Zitierter Auszug

⟨

Dieser Krieg findet nicht mehr erst nach Feierabend in der Tagesschau statt, von Journalisten gut dosiert aufbereitet, von einer gefassten Moderatorin präsentiert und konsumiert mit Abstand zum Fernsehbildschirm. Nicht einmal die Eilmeldungen der Online-Newsportale zeigen den Krieg so, wie es aktuell in sozialen Medien wie Twitter geschieht.

Seit Beginn des Krieges lässt sich feststellen, dass Selenskyjs Volk sehr aktiv auf Twitter über diesen Krieg berichtet. Die Ukrainer posten Videos aus Kellern, von Balkonen mit Blick auf Rauchfahnen, sie zeigen die neuesten Beschädigungen an Gebäuden, und das alles natürlich live. Ob der russische Präsident nicht vorher geahnt hat, dass heutzutage jeder eine Handykamera besitzt, damit zu jeder beliebigen Zeit live gehen und der Welt alles zeigen kann, weiß man zwar nicht, doch selbst wenn Putin das vorher geahnt hätte, hätte ihn dieser Aspekt sicherlich nicht davon abgehalten, die Ukraine anzugreifen.

⟩

Angezeigte Daten
⟨

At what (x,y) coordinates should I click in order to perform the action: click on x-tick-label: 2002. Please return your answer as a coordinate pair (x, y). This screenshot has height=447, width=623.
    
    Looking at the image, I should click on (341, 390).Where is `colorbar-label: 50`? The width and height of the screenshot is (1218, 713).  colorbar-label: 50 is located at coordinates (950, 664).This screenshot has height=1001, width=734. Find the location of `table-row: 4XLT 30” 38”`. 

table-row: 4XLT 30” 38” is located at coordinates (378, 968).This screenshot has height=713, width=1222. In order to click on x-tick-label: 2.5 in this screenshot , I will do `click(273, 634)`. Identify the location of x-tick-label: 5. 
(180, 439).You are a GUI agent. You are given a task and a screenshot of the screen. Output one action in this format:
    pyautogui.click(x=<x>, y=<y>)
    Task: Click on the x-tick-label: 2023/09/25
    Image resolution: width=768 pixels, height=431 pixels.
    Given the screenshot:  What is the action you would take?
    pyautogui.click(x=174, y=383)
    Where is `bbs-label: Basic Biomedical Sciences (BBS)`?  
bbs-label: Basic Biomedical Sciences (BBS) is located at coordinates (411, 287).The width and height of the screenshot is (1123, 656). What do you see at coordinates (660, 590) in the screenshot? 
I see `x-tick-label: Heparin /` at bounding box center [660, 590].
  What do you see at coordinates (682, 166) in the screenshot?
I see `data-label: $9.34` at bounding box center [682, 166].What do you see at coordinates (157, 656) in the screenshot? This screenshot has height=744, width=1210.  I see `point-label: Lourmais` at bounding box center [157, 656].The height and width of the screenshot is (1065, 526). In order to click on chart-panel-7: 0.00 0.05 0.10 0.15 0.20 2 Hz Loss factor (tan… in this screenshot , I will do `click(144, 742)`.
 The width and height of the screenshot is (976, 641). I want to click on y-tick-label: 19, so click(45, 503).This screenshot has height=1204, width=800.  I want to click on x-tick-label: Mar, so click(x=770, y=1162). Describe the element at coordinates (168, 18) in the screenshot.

⟩

Ihre Aufgaben
a) Was macht es laut dem Auszug über den Krieg in sozialen Medien heute möglich, der Welt den Krieg jederzeit live zu zeigen?
b) Beantworten Sie folgende Fragen zum Auszug über den Krieg in sozialen Medien.
(i) Wann lief der Krieg früher in der Tagesschau?
(ii) Von welchen Orten posten die Ukrainer Videos?
(iii) Welches soziale Medium wird namentlich genannt?
c) Stimmen die folgenden Aussagen mit dem Auszug über den Krieg in sozialen Medien überein?
(i) Die Eilmeldungen der Online-Newsportale zeigen den Krieg so wie Twitter.
(ii) Man weiß, ob Putin vorher geahnt hat, dass jeder eine Handykamera besitzt.
(iii) Die Ukrainer zeigen die neuesten Beschädigungen an Gebäuden live.

Lösungen
a) Heutzutage besitzt jeder eine Handykamera. Damit kann man zu jeder beliebigen Zeit live gehen und der Welt alles zeigen.

b)
(i) Nach Feierabend.
(ii) Aus Kellern und von Balkonen mit Blick auf Rauchfahnen.
(iii) Twitter.

c)
(i) Nein: „Nicht einmal die Eilmeldungen der Online-Newsportale zeigen den Krieg so, wie es aktuell in sozialen Medien wie Twitter geschieht.“
(ii) Nein: „weiß man zwar nicht“
(iii) Ja: „sie zeigen die neuesten Beschädigungen an Gebäuden, und das alles natürlich live“